Only one thing to do on a morning like this–hibernate! We don’t have a major ice storm, just ice on the roads in enough spots to make them slick.
At least, most of us won’t be in Darcy and Flora’s predicament:
Sleet rattled against the worn boards of the barn, and a cold wind blew through a crack in the wall directly behind me, sending a shiver down my back. The weather was taking a turn for the worse. If Mom and Burke had been here since yesterday, I didn’t think they could take much more of this.
Somehow, before another frigid night, we had to escape from our prison.
Best Left Buried by Blanche Day Manos
Or Ned’s:
A wind eddied through the building, flicking the newspapers and lifting the pages close to the candle. I had to get out of here, but how? I couldn’t reach the tape to peel it off my mouth and scream for help. My hands were tied behind me and rope was knotted so tightly around my feet that it cut into my flesh. At any moment, the wind could blow a paper against the flame and the whole building would be ablaze in a matter of seconds.
I couldn’t think of a prayer; every Bible verse I had ever read fled my memory. The only petition I had of the Lord was to help me, please, help me.

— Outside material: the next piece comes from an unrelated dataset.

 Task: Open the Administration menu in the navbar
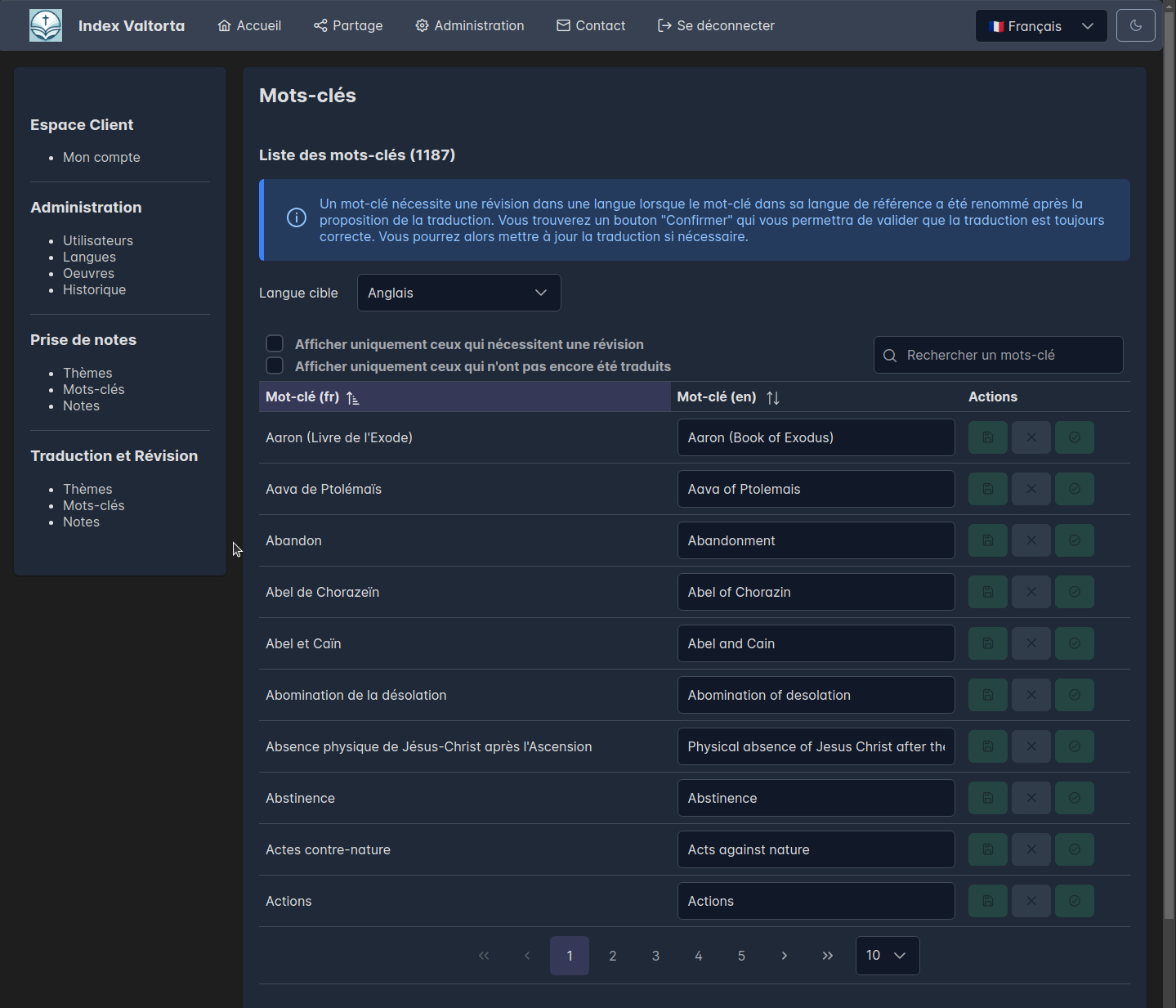coord(469,25)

Through the turmoil in my mind, one idea surfaced. It was a chance, a very slim one, but I would take it. Maybe I could roll my way to safety. How I would roll with my arms stretched tightly behind me, I had no idea, but I would try.
I slid away from the wall, pushed with my heels and tried to roll. It was impossible. Pain in my arms prevented me from doing anything but rocking back and forth in a futile exercise.
Since that didn’t work, I dug the heels of my boots into the floor and pushed, moving one slow inch at a time toward the door. The strewn papers hampered me, sliding under my feet and preventing traction. After five minutes of pushing, grunting and shoving, I had moved perhaps two or three inches.
The light inside the carriage house grew suddenly brighter. Something crackled and I smelled burning paper. Turning my head toward the stairs, I saw that the candle’s flame had caught one of the newspapers on fire. Like a live thing, the blaze ate through the papers, coming nearer and nearer to me. Tongues of flame licked up the ancient, dried timbers of the carriage house.